78 Jahre alt ist der Berliner Sänger und Entertainer Frank Zander - und gehört damit, wie er selbst sagt, zur Coronavirus-Risikogruppe. Doch dem geübten Charity-Mann ist abzunehmen, dass er sich auch um alle anderen sorgt. Seine Hertha-BSC-Stadionhymne „Nur nach Hause geh'n wir nicht“ nach der Melodie von Rod Stewarts Welthit „Sailing“ hat er jetzt umgedichtet: „Nur nach draußen geh'n wir nicht“. Zum Schluss sagt Spaßmacher „Frankie“ im Daheim-Video eindringlich: „Bleibt zuhause. Es ist diesmal wirklich ernst.“

NEUER LIEDTEXT AUS DEM HOMEOFFICE: „NIE STÄRKER ALS JETZT“

Deutschpop-Star Max Giesinger hat seine im Februar veröffentlichte Single „Nie besser als jetzt“ umgetextet - zu „Nie stärker als jetzt“. Dass Musiker mit solchen Corona-Aktionen aus dem Homeoffice auch auf höhere Streamingzahlen schielen, glaubt er nicht. „Da müsste ein Sänger momentan schon ein Duett mit Capital Bra oder anderen Rappern machen, wenn es ihm darauf ankommt“, sagte Giesinger der Deutschen Presse-Agentur. „Ich sehe es eher so, Gutes tun zu können und seine Plattformen zu nutzen. Das Geld wird gespendet, und der Text gibt den Leuten vielleicht ein positives Gefühl.“

SEUCHEN-SONGS FÜR ROCKFANS: VON MINUTEMEN BIS SPRINGSTEEN

Viele Radiosender und Musikmagazine lassen sich die Chance nicht entgehen, ihre eigene „Hitliste“ der Anti-Seuchen-Lieder zu basteln.
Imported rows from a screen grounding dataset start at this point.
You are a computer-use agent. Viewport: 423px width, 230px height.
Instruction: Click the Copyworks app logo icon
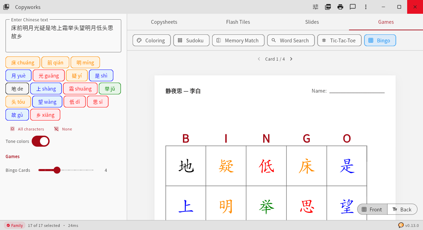coord(6,7)
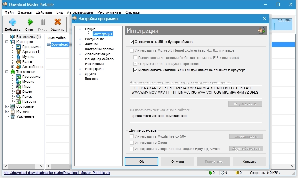This screenshot has height=178, width=298.
Task: Select the Игры icon in Топ закачек
Action: click(x=18, y=87)
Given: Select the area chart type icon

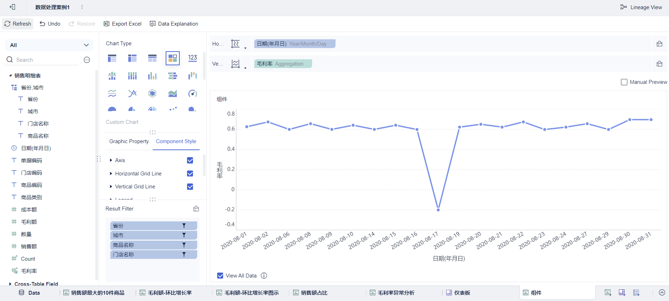Looking at the screenshot, I should [x=173, y=93].
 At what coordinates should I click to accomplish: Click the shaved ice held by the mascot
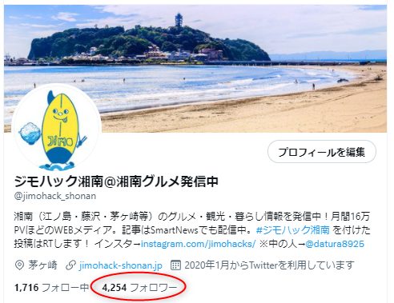(30, 134)
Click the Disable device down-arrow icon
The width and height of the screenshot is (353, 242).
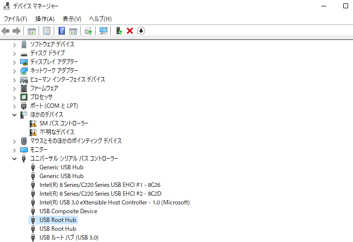point(141,31)
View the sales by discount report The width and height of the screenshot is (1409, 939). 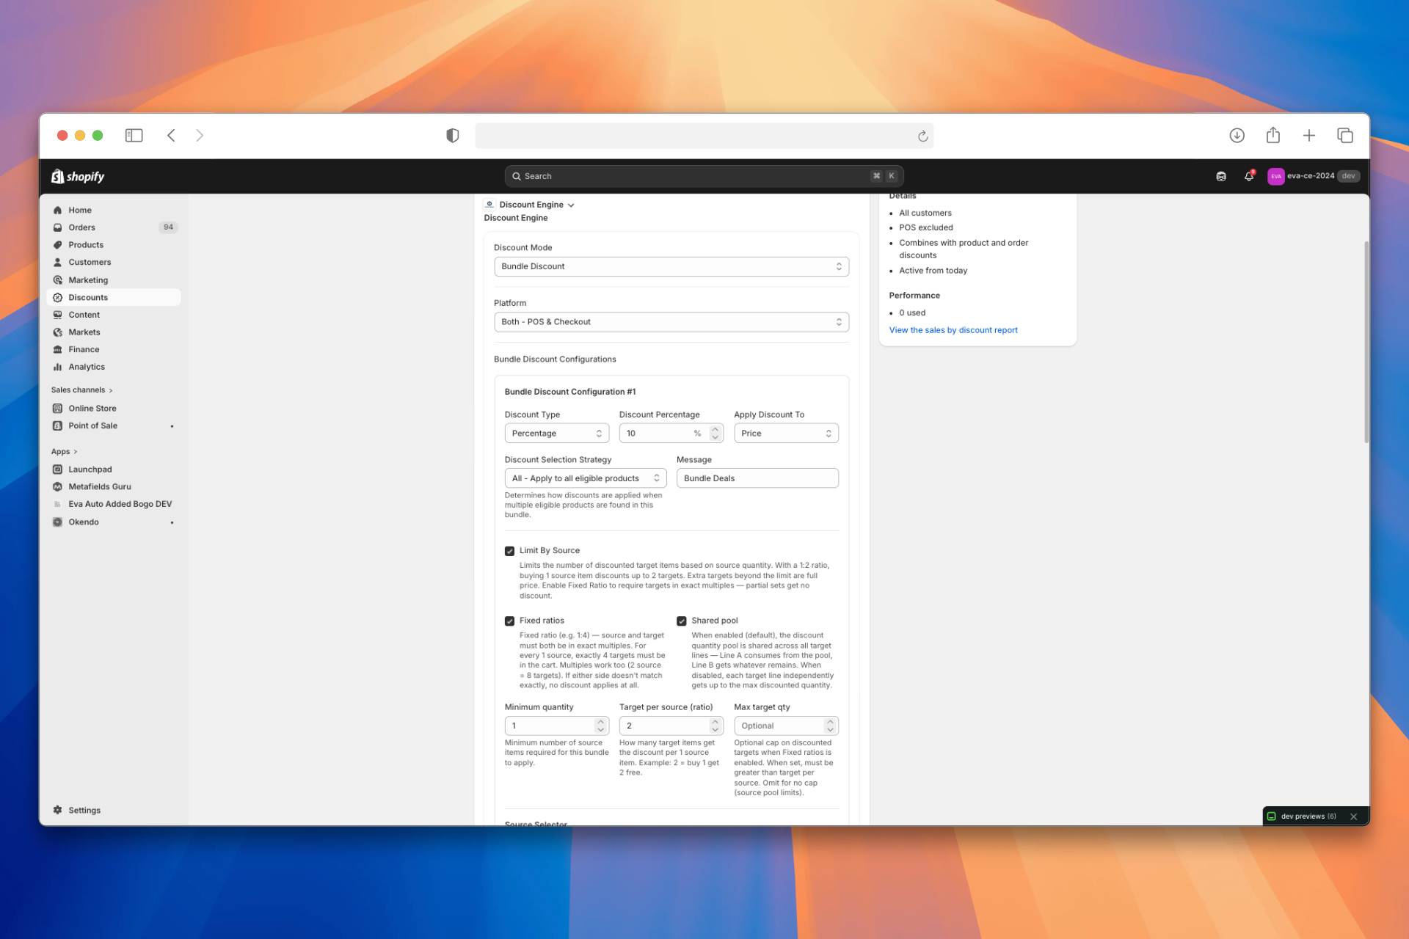click(953, 329)
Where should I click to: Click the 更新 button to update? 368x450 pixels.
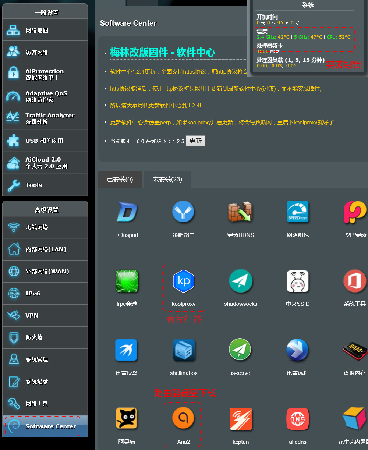195,141
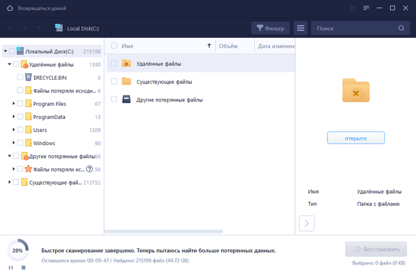
Task: Collapse the Локальный Диск(C:) root node
Action: coord(6,51)
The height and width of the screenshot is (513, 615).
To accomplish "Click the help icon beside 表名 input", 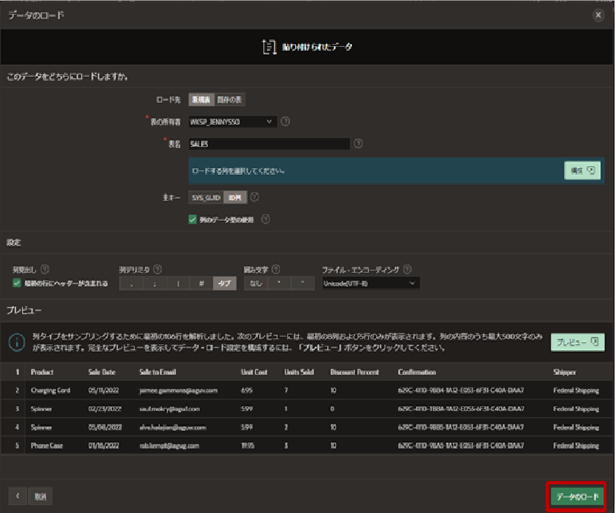I will pos(358,143).

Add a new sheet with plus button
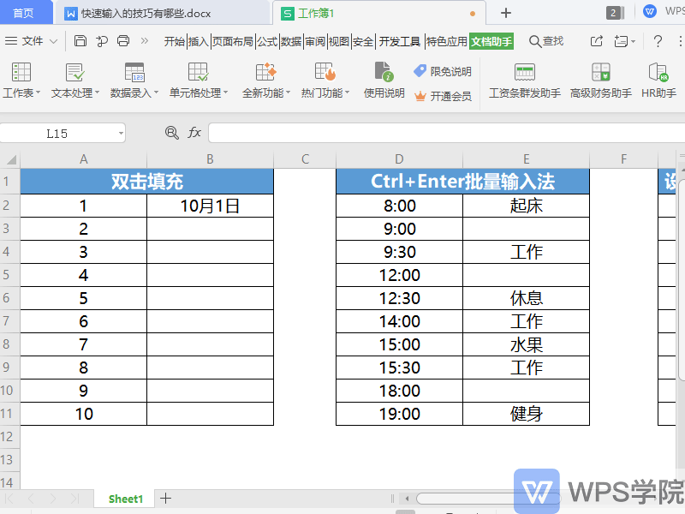[166, 498]
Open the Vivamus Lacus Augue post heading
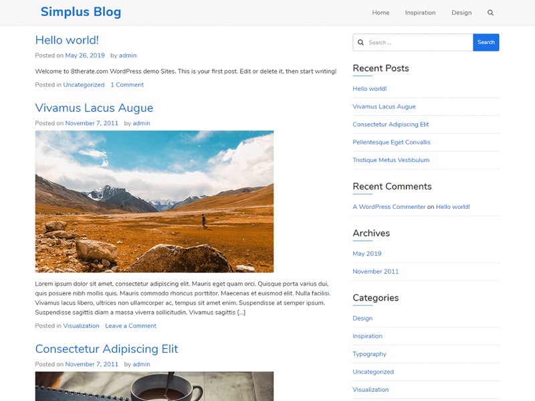The height and width of the screenshot is (401, 535). coord(94,108)
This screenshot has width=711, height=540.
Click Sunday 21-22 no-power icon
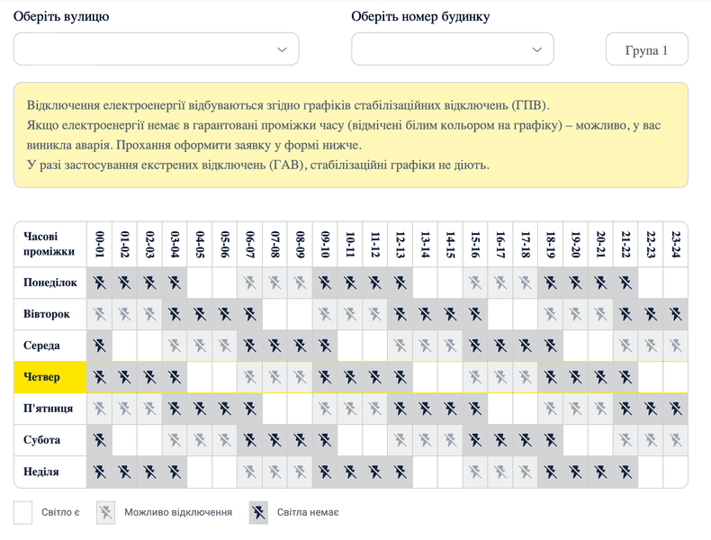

Beispielsweise „Rock Antenne“ aus Ismaning bei München mit seinem Special „Die 10 besten Rock-Songs...gegen das Corona-Virus“. Die Radioexperten empfehlen - „um dem Virus in den Arsch zu treten“ - Lieder von Minutemen „(Corona“) und Iron Maiden („Virus“) über R.E.M („It's The End Of The World...“) und Bad Religion („Infected“) bis zu Bruce Springsteen („Fever“).

ANTI-CORONA-HIT MIT PUTIN-KRITIK: „SITZ ZUHAUSE“

In der russischsprachigen Internetgemeinde löst der aus „The Voice of Germany“ bekannte Sänger Brandon Stone (39) Begeisterung aus. Er hat einen Corona-Song mit Latin-Rhythmen und Rap komponiert. „Sitz zuhause. Und werd' nicht krank“ oder „Corona, scher' Dich davon“, so singt er auf Russisch. Der in Georgiens Hauptstadt Tiflis geborene Künstler, bürgerlich Bessik Schpetischwili, hat auch einen Polit-Schlenker mit Kritik an Kremlchef Wladimir Putin eingebaut. Der lässt sich gerade über eine Verfassungsänderung den Verbleib an der Macht sichern. Und Brandon Stone fragt: „Wozu das denn...?“

BERÜHRT NICHT NUR KLASSIK-FANS: ITALIENER ALS „NABUCCO“-CHOR

Tausende Tote hat das Coronavirus in Italien bereits gefordert, täglich werden es mehr. In einem in kurzer Zeit zehntausendfach geklickten Video bilden zahllose Menschen in der Isolation ihrer Wohnungen den Gefangenenchor aus Giuseppe Verdis Oper „Nabucco“, singend würdigen sie die Toten, die Kranken und die Helfer. Am Ende weht Italiens Flagge. Die Freiheitshymne „Va, pensiero“ („Flieg, Gedanke“): ein bewegendes Dokument des Durchhaltewillens - und der wohl wertvollste musikalische Beitrag zur Krisenbewältigung.